Identify the background noise-level of Ki67#
In this dataset the background noise falls below ~0.5. We define this value as the typical noise level.
[5]:
TYPICAL_NOISE = 0.5
plot_marker_distributions(single_cell_df, 'Ki-67', axvline=TYPICAL_NOISE)

Ki67 values over the level of background noise have similar distributions after standardization#
This property is predicted from from the experiments by Uxa et. al (see detailed background below for more details)
[6]:
transformed_ki67_single_cell_df = transform_ki67(
single_cell_df=single_cell_df,
cell_type_col='cell_type',
ki67_col='Ki-67',
typical_noise=TYPICAL_NOISE,
)
plot_marker_distributions(transformed_ki67_single_cell_df, 'Ki-67', xlim=10)

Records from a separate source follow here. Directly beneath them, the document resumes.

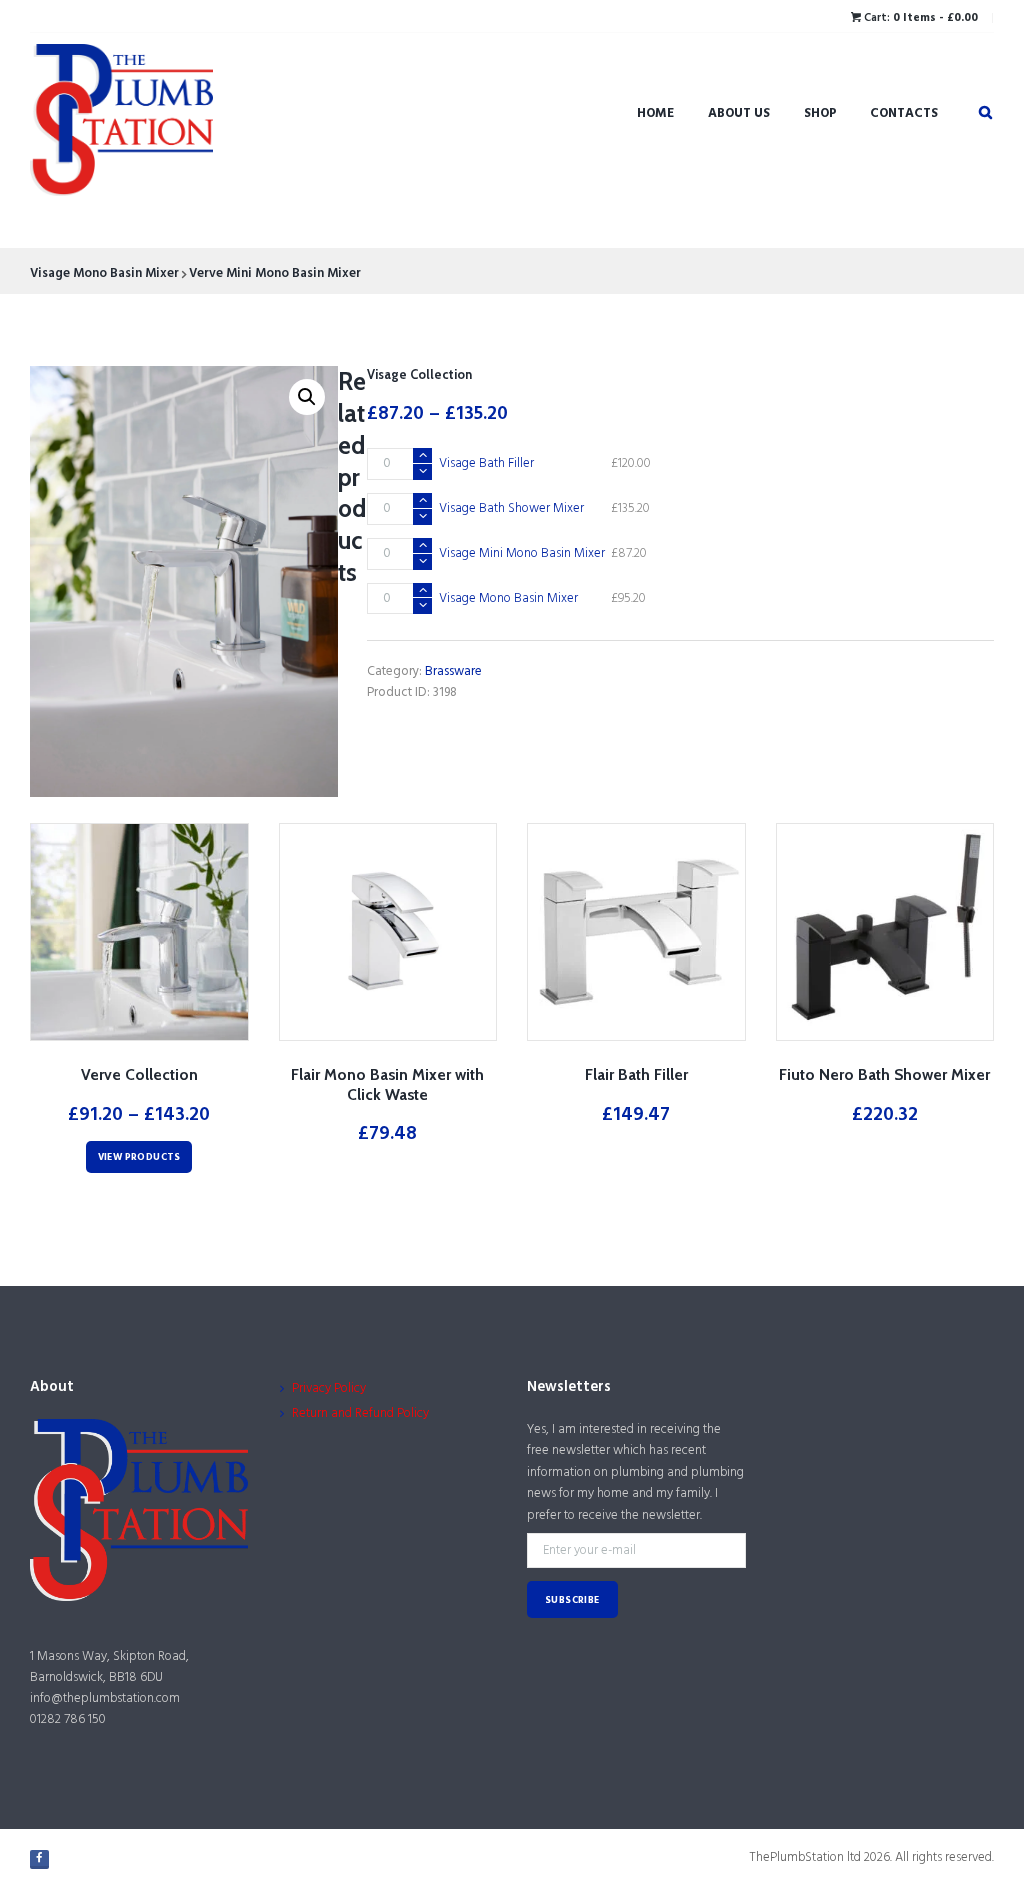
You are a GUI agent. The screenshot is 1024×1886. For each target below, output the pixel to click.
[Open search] (985, 113)
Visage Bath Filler (486, 463)
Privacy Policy (329, 1388)
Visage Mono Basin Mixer (104, 273)
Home (655, 113)
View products (139, 1157)
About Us (739, 113)
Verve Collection (139, 1074)
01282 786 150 (68, 1719)
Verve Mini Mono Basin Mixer (275, 273)
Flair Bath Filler (636, 1074)
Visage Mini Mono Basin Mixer (522, 553)
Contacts (904, 113)
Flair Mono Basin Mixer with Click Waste (387, 1084)
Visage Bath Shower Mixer (511, 508)
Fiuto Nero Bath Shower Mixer (884, 1074)
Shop (820, 113)
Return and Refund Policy (360, 1413)
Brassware (453, 671)
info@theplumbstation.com (105, 1698)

/Users/jonathansomer/Documents/phd/projects/testing_git/osdr/src/tdm/preprocess/ki67.py:63: FutureWarning: DataFrameGroupBy.apply operated on the grouping columns. This behavior is deprecated, and in a future version of pandas the grouping columns will be excluded from the operation. Either pass `include_groups=False` to exclude the groupings or explicitly select the grouping columns after groupby to silence this warning.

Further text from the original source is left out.